A prática, comuns no século XIX na Polônia, faz parte do que se acreditava ser um ritual para impedir o que a “maldição de vampiros”, comum e disseminada no folclore polonês medieval.
Após a descoberta, arqueólogos foram chamados para investigar o local, que fazia parte de um antigo cemitério desativado próximo à igreja da cidade.
Local onde os corpos foram encontrados, próxima à igreja da cidade – Divulgação/Luzino
Segundo explicou Maciej Stromski, arqueólogo responsável pela escavação, ao jornal polonês The First News, “o que descobrimos são exemplos de crença nos mortos voltando do túmulo, que só poderiam ser interrompidos por decapitação”

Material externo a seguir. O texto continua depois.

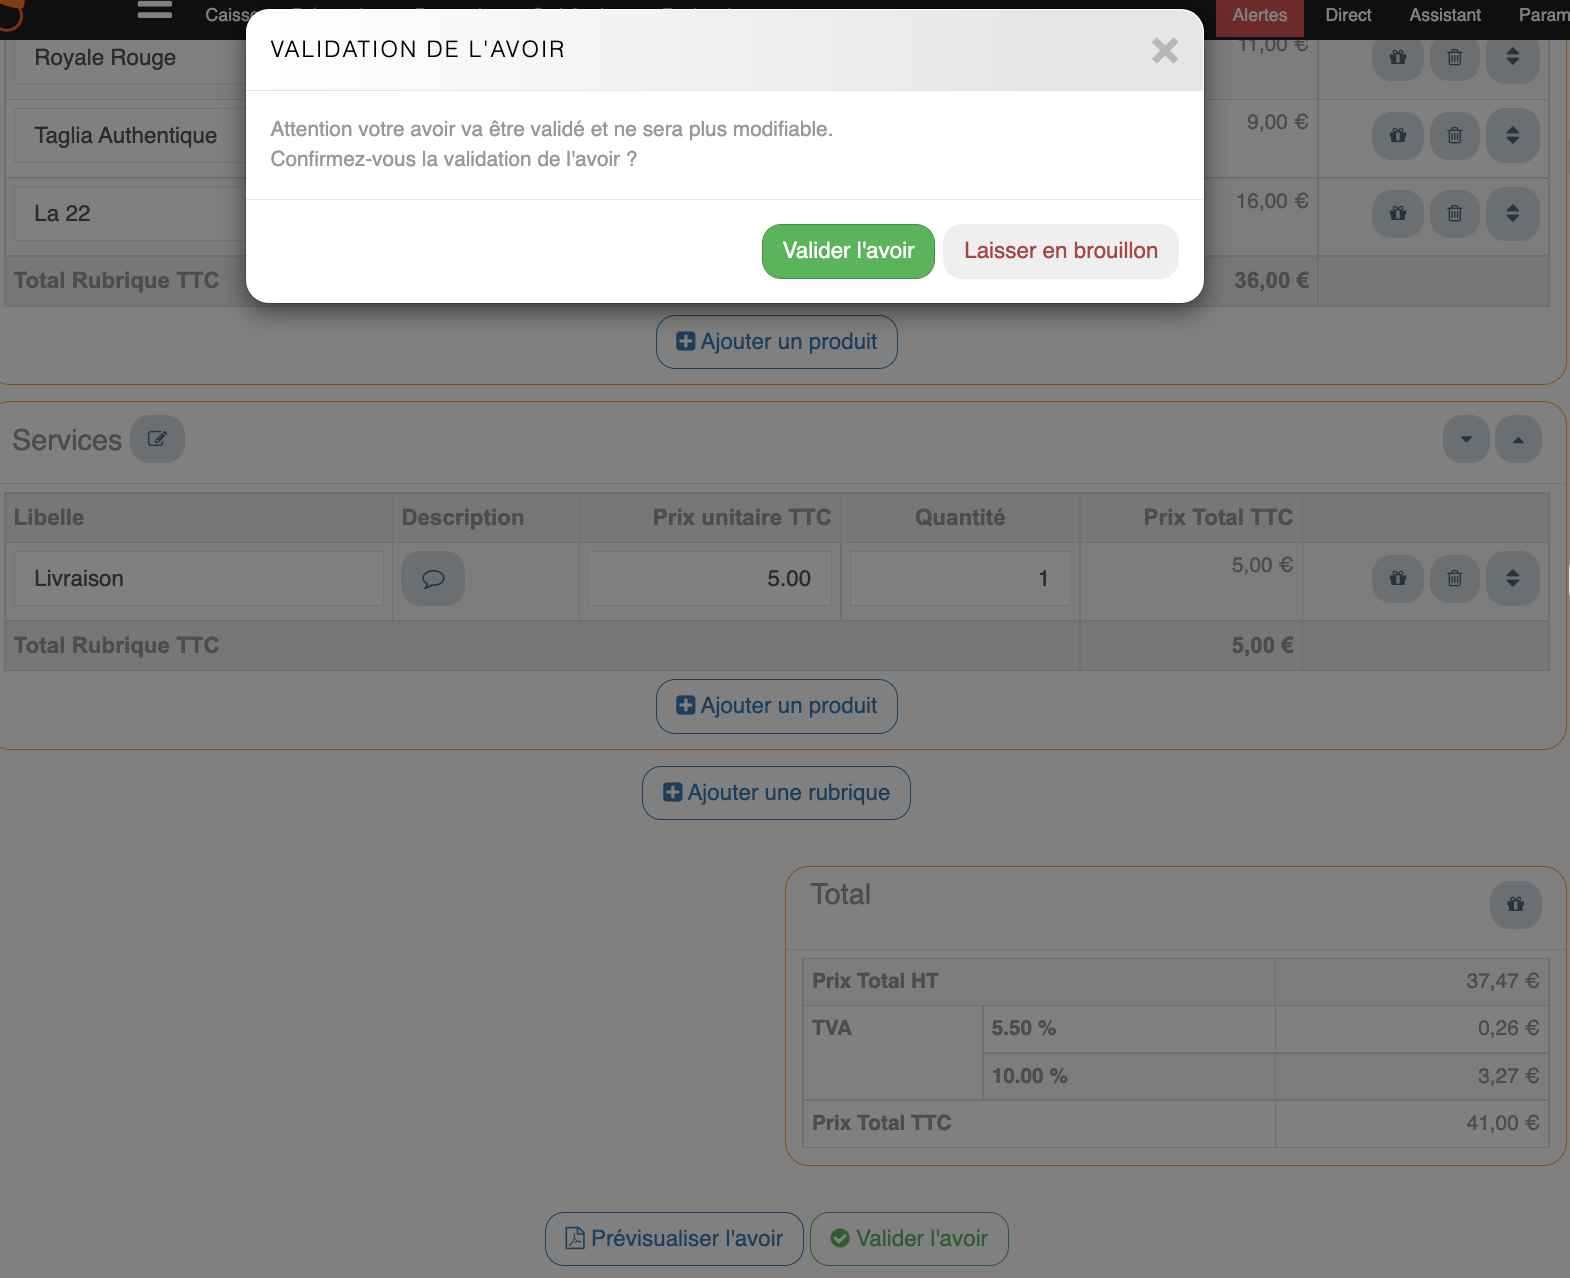Click reorder arrows on La 22 row
Screen dimensions: 1570x1278
click(x=1512, y=213)
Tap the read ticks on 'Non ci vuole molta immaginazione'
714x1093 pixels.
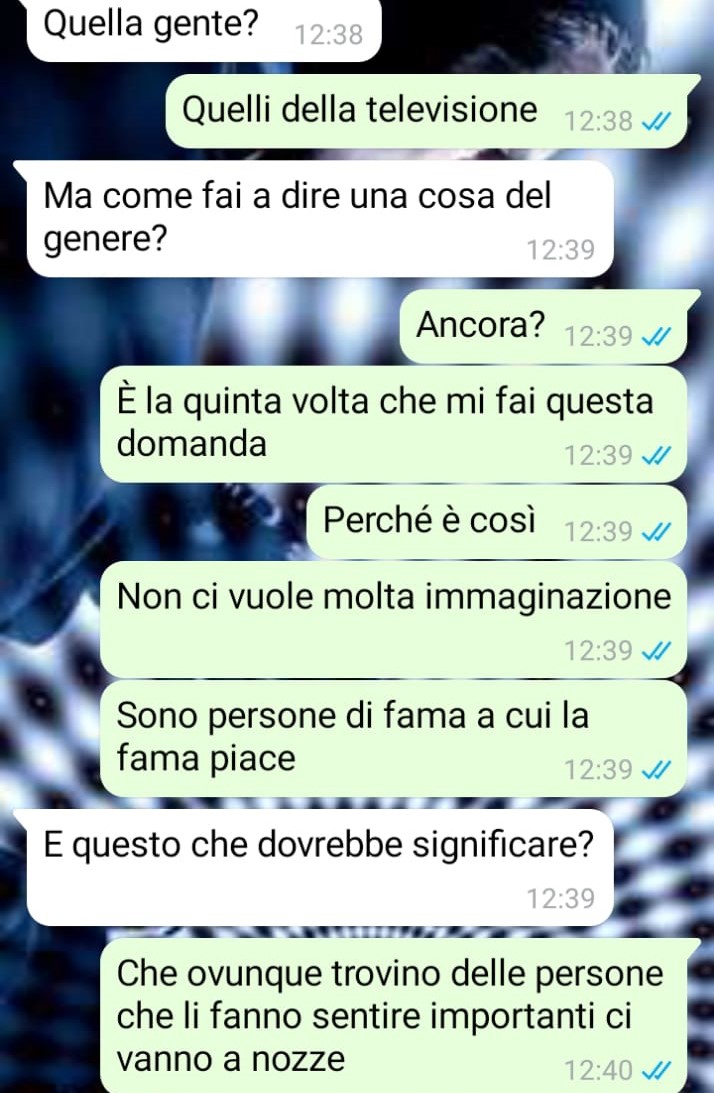[655, 651]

“Acreditava-se que se um membro da família do falecido morresse logo após o funeral, então ele ou ela poderia ser um vampiro”, completou. As moedas encontradas com os restos mortais datam de 1846.
Esta, no entanto, não é a primeira vez que um cemitério tido como de vampiros é encontrado no país. Em 2014, dois sítios arqueológicos foram revelados no sul e noroeste da Polônia, ambos com características de sepultamento comuns às práticas anti-vampiras da época.
Neles, dentes foram removidos, pedaços de pedra foram colocados na boca e pernas foram estacadas, no que se acredita ter sido para evitar que o corpo se levantasse da sepultura.
“Segundo algumas fontes, os poloneses pensavam que os vampiros nasciam, em vez de serem ‘feitos’”, explicou ele. “Eles [os vampiros] eram pessoas normais que podiam viver vidas normais, não aristocratas vivendo em castelos distantes. Os problemas só começaram quando essas pessoas morreram. Eles poderiam voltar a viver com suas famílias e até mesmo engravidar suas esposas”.